▸ **Data provided**:
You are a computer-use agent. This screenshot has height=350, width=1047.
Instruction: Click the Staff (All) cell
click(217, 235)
...
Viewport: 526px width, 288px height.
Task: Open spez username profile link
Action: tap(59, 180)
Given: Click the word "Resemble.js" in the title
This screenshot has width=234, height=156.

▸ **Aim of the exercise**: The answer must consist of every line from the entries above that contains the string "screenshot".

▸ **Solved exercise**:
You are a computer-use agent. This screenshot has height=350, width=1047.
This screenshot has width=234, height=156.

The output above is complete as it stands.